Poor Torsten handled it like a champ, really he did, being soothing and not at all annoyed while I thrashed irritably around the couch trying to SCRATCH THAT DAMN ITCH ALREADY and WHY IS THIS COUCH SO UNCOMFORTABLE? and WHAT IS WRONG WITH THIS DUMBASS EVEN I COULD HAVE CAUGHT THAT PASS and WHY DO NO GOOD NAMES EXIST IN THE ENTIRE WORLD ANYWHERE?
Finally the mood passed, more or less (but not before I HEADBUTTED Torsten in retaliation for him inadvertently tickling me), and then I lay on the couch stewing quietly about NOTHING and also EVERYTHING while Torsten rubbed my back and then we talked about names a little more and settled on one that might be a real actual contender, and we are both going to think about it for a few days and decide if it really is a contender or what, and that made me feel better. (NO IT IS NOT ALFRED.) (And we won't be sharing it until Piglet is born. But then I will indeed post the real name on the blog. So you should get to find out in approximately 16 weeks.)

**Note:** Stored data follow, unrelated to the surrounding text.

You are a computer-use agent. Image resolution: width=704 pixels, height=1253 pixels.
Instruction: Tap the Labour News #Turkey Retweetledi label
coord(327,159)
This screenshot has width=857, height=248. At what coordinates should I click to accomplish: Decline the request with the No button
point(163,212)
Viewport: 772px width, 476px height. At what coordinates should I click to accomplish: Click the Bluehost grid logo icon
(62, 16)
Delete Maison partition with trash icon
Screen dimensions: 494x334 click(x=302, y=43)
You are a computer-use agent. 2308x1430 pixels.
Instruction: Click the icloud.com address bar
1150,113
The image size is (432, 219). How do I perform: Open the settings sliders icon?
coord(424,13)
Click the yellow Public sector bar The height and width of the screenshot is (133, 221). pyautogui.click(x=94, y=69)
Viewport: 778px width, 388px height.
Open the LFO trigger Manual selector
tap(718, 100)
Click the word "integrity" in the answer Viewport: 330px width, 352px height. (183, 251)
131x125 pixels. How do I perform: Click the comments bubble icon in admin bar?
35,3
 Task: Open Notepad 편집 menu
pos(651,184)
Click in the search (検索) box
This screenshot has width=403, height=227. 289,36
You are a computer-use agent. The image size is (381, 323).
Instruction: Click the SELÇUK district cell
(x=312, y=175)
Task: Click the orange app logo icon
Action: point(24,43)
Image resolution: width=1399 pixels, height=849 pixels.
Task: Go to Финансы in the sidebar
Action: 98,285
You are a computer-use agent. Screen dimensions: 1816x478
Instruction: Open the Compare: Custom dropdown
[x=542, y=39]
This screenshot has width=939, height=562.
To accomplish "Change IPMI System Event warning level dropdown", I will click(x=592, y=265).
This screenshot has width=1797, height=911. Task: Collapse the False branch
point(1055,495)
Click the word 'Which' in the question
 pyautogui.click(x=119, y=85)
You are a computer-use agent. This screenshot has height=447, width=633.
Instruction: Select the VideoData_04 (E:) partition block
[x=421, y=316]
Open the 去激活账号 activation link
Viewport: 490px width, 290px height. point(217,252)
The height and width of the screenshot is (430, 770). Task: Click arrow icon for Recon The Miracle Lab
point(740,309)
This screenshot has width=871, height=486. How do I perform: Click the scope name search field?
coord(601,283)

Now it is morning and I am feeling decidedly less grumpy, so that's nice. Also I had a dream about Piglet the other day: he was born sort of unexpectedly and we didn't have anything ready for him, including a car seat, so while Torsten went out to buy a car seat last minute (and I was annoyed because he wasn't able to get the pattern I wanted), I tried to make the baby stop crying, and the only way to do that was to carry him hanging upside down over my shoulder so his legs were dangling down my front and his head was dangling down my back. Also he was born with a full set of teeth. He was pretty cute though, so that was nice. It was the first time I've dreamed about Piglet since we found out the sex, and in the dream he felt much more like a real baby that we will get to meet soon, so that was nice too.
Oh and Torsten and I are going to the mountains for a couple days this week, for work of all things, but I am still looking forward to it, except Montana isn't coming with us and it will be the first time we've left her home alone overnight. Our next door neighbor will be taking care of her and it's only a couple nights and I'm sure it will be fine, but I'm having traumatized thoughts of her having anxiety attacks (as a rescue dog, she is very people-oriented and can be sensitive to anything that smacks of negativity or abandonment) and/or pooping all over the house. Oh well. I suppose this will be a good dry run for when I go into labor and we have to leave her home alone at the last minute. The same neighbor has already promised to take care of her then, too, so hopefully she won't poop everywhere and scare him into changing his mind.
Tomorrow I'll be 24 weeks! Don't worry, there will be a photo. Hopefully I won't be making a nasty, grumpy face in it, but I can't promise anything.